◆ ACTIVITY
Before writing anything, find the line that contains "Given: Click non-refundable", then retype the entries below exactly from their first line through that one, without pictures.

◆ DATA RECORDS
________________________________________

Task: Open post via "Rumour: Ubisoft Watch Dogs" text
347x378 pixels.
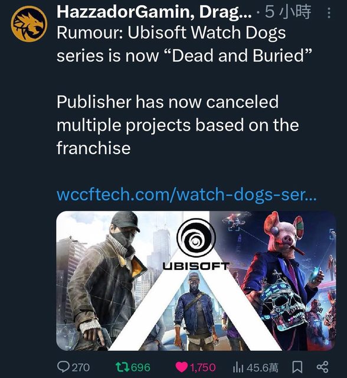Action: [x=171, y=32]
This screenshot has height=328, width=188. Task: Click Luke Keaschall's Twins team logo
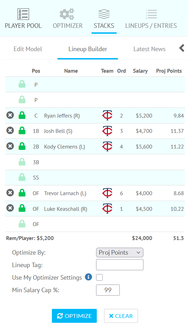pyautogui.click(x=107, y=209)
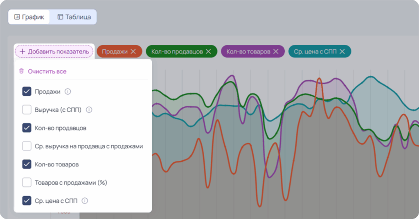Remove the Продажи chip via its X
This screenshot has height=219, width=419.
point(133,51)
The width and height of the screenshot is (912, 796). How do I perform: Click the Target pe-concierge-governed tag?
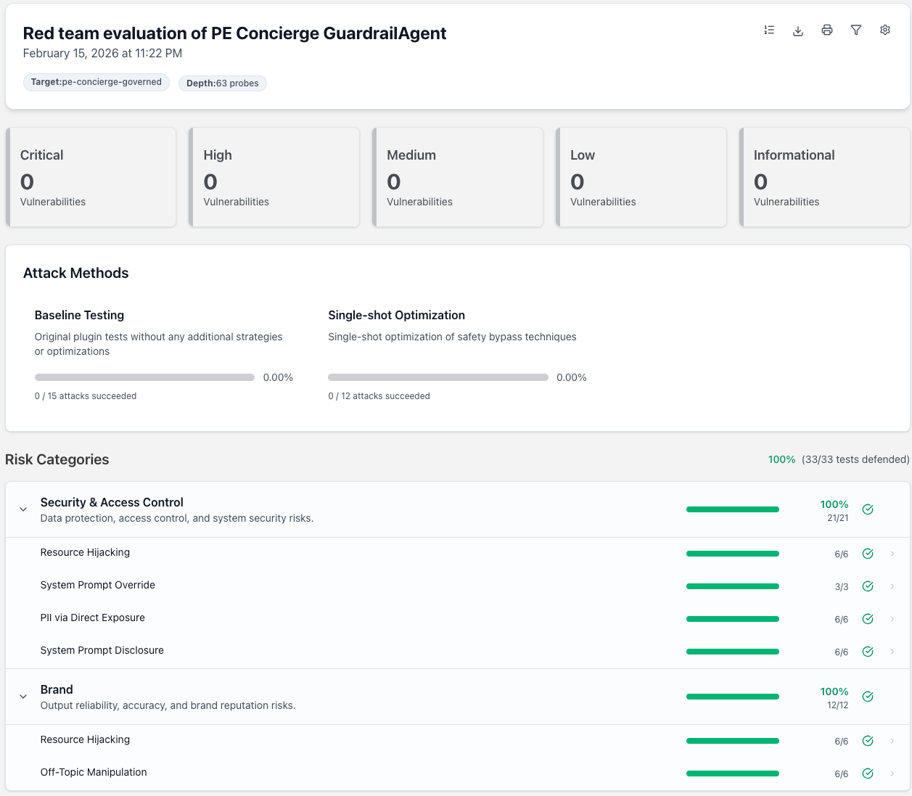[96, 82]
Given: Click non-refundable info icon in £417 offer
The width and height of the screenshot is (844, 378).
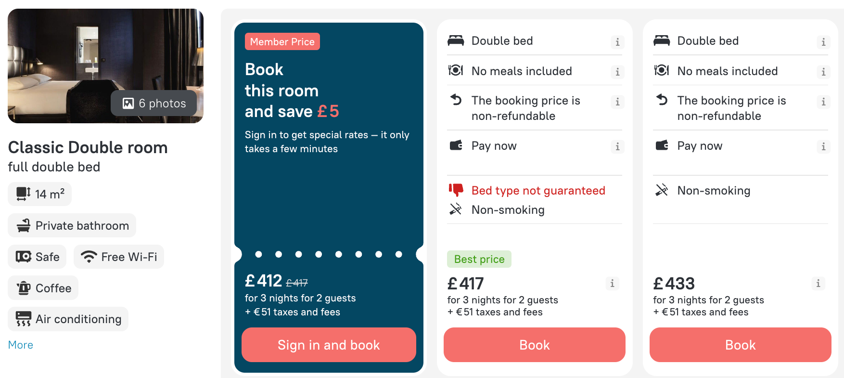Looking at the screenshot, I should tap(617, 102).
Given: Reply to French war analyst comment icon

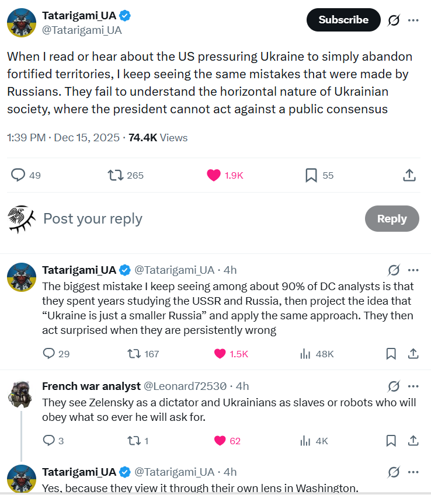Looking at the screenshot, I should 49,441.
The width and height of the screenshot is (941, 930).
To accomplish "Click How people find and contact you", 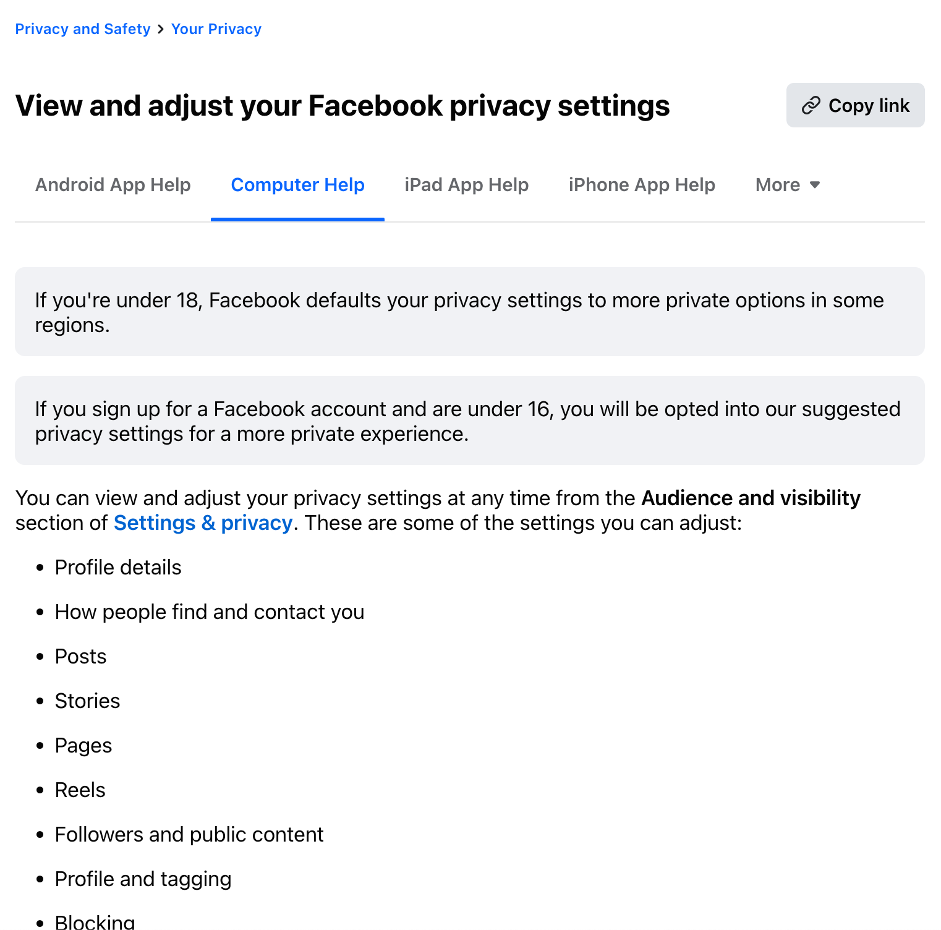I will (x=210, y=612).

________________________________________

◆ RESULT
Task: Open post via "Rumour: Ubisoft Watch Dogs" text
347x378 pixels.
Action: [x=171, y=32]
This screenshot has height=328, width=188. Task: Click Luke Keaschall's Twins team logo
pyautogui.click(x=107, y=209)
Remove the Продажи chip via its X
This screenshot has height=219, width=419.
point(133,51)
The width and height of the screenshot is (912, 796). How do I perform: Click the Target pe-concierge-governed tag?
[96, 82]
Given: Click non-refundable info icon in £417 offer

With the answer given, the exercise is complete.